Wednesday, April 16, 2014

Freshman gives back

Sander Smith, a freshman majoring in electrical engineering with a specialization in intelligence, started the non-profit Special Angler Foundation to help those with special needs break into the world of competitive fishing.

According to the foundation’s website, their goal is “to promote the inclusion of the special needs community in general public freshwater and saltwater fishing tournaments.”

catch — A Liberty angler started a foundation to give special needs kids the chance to fish.  Google Images

Catch — A Liberty angler started a foundation to give special needs kids the chance to fish. Google Images

Sander Smith said he has been fishing his entire life. The idea for the organization began in the minds of Sander Smith and his father, Joe Smith.

“My dad suggested getting special needs kids involved with it because my brother is autistic,” Sander Smith said.

Sander Smith’s brother, Travis Smith, won the Youth Angler award in 2012, and the tournament award is named after him.

“We decided we could make it a tournament, a whole category,” Sander Smith said. “(We could) have money, prizes and plaques to be able to award these kids for their
achievements.”

According to Sander Smith, the organization is “designed to bring the joy of fishing to a wider range of people, including (those with) special needs, primarily by getting them involved in fishing tournaments.”

This past August, the foundation participated in its first tournament, the Lancaster County Little League Spanish Mackerel Tournament. The cash prizes were “the first known cash payouts in any fishing tournament to individuals with intellectual disabilities,” according to the foundation’s website.

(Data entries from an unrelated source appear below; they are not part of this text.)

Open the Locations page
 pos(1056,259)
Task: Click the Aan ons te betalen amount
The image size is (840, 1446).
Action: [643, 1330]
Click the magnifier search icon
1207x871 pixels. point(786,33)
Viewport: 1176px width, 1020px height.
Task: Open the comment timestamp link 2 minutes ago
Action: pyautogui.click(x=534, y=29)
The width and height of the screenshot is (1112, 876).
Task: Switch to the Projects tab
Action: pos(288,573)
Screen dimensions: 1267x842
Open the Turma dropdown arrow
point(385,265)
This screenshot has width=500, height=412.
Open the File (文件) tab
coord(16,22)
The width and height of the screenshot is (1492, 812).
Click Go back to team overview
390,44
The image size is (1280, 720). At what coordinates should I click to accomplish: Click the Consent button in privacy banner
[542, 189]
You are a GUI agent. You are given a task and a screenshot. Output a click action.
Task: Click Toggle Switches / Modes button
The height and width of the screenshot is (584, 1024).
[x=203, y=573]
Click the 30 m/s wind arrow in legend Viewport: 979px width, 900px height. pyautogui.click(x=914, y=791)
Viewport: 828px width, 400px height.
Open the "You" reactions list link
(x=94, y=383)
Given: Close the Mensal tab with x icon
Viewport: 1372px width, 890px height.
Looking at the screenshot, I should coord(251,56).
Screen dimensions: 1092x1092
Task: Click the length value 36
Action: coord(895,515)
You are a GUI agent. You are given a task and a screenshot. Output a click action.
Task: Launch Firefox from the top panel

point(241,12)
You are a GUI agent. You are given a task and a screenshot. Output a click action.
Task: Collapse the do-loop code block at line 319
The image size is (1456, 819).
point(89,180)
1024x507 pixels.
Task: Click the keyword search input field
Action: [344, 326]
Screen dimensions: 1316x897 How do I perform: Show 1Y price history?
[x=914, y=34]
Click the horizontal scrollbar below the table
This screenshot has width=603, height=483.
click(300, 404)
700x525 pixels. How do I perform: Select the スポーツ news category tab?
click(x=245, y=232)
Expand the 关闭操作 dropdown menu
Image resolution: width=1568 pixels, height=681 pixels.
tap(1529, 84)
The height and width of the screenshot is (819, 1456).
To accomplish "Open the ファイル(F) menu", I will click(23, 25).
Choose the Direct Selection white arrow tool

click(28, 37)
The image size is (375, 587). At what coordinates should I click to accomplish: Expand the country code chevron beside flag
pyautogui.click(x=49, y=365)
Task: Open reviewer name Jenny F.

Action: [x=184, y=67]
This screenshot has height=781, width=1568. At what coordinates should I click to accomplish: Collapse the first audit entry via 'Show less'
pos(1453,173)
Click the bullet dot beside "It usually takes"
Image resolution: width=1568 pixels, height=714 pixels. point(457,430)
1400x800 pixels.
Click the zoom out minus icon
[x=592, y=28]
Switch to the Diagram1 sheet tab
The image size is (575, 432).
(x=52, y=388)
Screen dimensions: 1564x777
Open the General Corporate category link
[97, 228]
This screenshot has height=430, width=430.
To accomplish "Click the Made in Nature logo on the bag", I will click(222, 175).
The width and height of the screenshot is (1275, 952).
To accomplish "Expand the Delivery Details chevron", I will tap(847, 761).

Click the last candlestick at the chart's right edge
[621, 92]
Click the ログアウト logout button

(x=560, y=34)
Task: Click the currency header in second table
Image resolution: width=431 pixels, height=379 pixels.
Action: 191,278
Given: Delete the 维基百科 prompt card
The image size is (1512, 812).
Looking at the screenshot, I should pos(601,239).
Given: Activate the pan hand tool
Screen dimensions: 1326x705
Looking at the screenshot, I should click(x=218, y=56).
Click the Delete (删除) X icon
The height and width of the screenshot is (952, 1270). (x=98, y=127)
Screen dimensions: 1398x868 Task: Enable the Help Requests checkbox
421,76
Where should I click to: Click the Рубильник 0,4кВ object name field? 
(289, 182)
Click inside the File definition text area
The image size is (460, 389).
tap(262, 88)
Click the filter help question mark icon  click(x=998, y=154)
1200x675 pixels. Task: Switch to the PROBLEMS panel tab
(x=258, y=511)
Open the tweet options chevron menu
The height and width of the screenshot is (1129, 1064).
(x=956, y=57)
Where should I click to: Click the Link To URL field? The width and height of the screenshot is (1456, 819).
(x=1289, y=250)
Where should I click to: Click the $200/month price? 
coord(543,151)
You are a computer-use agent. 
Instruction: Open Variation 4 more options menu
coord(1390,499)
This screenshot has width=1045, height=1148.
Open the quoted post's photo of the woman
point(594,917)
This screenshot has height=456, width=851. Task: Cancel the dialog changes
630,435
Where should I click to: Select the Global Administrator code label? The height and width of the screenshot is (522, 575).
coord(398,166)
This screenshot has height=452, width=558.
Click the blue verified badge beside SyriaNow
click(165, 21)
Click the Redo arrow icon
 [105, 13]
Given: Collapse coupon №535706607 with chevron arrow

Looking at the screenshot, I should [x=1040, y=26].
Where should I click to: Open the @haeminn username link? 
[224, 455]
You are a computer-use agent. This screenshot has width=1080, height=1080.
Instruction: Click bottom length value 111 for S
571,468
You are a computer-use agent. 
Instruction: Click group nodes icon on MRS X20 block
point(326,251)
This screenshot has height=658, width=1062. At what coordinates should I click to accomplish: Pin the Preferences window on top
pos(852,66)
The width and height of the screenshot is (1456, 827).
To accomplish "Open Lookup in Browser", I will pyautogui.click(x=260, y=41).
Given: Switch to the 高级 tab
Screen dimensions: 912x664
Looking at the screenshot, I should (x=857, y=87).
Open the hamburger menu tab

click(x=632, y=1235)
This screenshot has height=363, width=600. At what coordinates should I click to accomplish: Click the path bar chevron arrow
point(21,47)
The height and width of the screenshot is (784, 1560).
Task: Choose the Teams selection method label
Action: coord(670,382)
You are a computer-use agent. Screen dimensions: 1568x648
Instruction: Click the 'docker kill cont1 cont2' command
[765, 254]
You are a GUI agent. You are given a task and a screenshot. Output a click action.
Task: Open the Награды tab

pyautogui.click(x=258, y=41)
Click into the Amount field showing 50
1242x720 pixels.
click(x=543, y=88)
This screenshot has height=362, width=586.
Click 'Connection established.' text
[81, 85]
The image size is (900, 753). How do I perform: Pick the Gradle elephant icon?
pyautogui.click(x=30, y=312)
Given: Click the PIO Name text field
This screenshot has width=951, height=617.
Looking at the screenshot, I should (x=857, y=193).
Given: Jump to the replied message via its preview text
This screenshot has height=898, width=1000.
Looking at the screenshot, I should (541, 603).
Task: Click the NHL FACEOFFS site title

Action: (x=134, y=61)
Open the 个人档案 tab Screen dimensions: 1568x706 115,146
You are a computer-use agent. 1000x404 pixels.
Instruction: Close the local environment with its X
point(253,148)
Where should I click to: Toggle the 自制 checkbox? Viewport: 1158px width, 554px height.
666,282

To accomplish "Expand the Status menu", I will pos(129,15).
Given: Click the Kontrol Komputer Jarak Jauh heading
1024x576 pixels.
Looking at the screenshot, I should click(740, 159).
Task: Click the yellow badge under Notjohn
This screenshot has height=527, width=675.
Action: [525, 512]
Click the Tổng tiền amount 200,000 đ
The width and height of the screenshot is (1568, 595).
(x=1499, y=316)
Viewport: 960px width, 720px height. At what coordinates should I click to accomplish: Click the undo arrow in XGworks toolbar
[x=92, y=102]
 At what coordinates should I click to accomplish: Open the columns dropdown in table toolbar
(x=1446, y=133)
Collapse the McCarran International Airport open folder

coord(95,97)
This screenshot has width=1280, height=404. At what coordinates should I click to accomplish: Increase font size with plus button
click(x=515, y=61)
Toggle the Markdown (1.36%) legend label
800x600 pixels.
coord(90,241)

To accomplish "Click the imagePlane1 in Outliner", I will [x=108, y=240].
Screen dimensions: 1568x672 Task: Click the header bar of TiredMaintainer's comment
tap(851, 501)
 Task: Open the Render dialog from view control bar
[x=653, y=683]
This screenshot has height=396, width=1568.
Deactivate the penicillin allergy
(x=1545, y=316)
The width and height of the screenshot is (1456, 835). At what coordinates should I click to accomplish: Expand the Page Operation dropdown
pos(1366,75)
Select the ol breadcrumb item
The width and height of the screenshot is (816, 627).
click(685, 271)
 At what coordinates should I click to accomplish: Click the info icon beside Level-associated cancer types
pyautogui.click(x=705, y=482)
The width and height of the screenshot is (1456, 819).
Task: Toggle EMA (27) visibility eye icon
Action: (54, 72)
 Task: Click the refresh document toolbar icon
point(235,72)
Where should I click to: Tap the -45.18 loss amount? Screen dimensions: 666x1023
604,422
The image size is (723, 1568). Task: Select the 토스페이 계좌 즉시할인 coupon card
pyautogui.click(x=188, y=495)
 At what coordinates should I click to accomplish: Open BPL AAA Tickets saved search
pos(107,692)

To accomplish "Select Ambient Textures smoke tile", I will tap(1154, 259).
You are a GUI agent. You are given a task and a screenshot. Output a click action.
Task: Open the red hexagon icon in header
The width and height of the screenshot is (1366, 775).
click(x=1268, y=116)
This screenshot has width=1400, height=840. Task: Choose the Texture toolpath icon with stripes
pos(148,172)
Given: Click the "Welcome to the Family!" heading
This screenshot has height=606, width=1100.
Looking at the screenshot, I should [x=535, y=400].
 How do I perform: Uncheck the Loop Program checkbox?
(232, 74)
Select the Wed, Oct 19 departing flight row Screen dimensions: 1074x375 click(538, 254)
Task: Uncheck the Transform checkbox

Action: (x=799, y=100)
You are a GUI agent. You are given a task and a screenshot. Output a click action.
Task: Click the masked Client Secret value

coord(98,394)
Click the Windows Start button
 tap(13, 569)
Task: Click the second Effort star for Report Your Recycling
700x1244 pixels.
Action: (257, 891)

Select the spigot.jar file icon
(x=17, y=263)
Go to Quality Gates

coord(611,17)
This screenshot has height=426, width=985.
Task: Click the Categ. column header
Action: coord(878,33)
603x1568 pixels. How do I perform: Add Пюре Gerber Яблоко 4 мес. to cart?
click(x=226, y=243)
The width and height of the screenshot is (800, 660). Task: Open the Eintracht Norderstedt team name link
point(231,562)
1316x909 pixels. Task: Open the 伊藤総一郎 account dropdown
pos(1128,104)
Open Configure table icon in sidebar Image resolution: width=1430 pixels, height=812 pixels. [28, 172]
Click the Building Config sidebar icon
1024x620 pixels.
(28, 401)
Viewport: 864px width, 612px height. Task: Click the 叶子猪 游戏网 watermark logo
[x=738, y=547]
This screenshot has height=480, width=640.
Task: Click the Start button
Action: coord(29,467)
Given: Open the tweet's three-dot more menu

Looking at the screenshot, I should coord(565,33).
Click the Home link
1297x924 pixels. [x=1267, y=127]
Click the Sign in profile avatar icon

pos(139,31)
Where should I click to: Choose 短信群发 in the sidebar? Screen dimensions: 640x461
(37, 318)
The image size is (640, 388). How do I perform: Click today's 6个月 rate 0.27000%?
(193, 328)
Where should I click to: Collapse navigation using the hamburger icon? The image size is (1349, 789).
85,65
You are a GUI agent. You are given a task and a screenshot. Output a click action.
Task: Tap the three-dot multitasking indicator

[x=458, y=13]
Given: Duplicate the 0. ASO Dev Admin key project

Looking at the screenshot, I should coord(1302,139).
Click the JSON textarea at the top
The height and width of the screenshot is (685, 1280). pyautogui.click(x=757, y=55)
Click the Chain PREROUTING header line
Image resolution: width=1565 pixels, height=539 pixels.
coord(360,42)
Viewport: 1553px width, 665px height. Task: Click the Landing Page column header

Sander Smith said he believed the tournament was a success because it received a lot of press and raised awareness. There was a lot of participation and involvement, and the foundation was invited back to next year’s Spanish mackerel tournament.

“In the end, it was done with the help of several dozen people,” Sander Smith said.

They aim to make the organization available to a wider range of people farther down the East and Gulf Coast, Sander Smith said.

According to Sander Smith, many people were eager to help the foundation expand, as donation money poured in rapidly.

“We actually had to stop people from donating,” Sander Smith said. “People started giving too much, way past what we needed to fund the prize money. The director of the fishing tournament was afraid that this part of the tournament would overshadow the rest of the tournament.”

Sander Smith said that watching the kids get the awards makes the whole process worth it.

“These kids love getting plaques and awards,” Sander Smith said. “It’s great to see people having so much fun. I am familiar with a lot of families with special needs kids, and ordinarily, they would not get out there and go fishing because it is too much of a hassle. It is time-consuming and expensive, but when you have the motivation of a community event, it turns into something totally different.”

According to their website, the Special Anglers Foundation will participate in the Colonial Beach Chamber of Commerce Rockfish Tournament Nov. 9-10, 2013.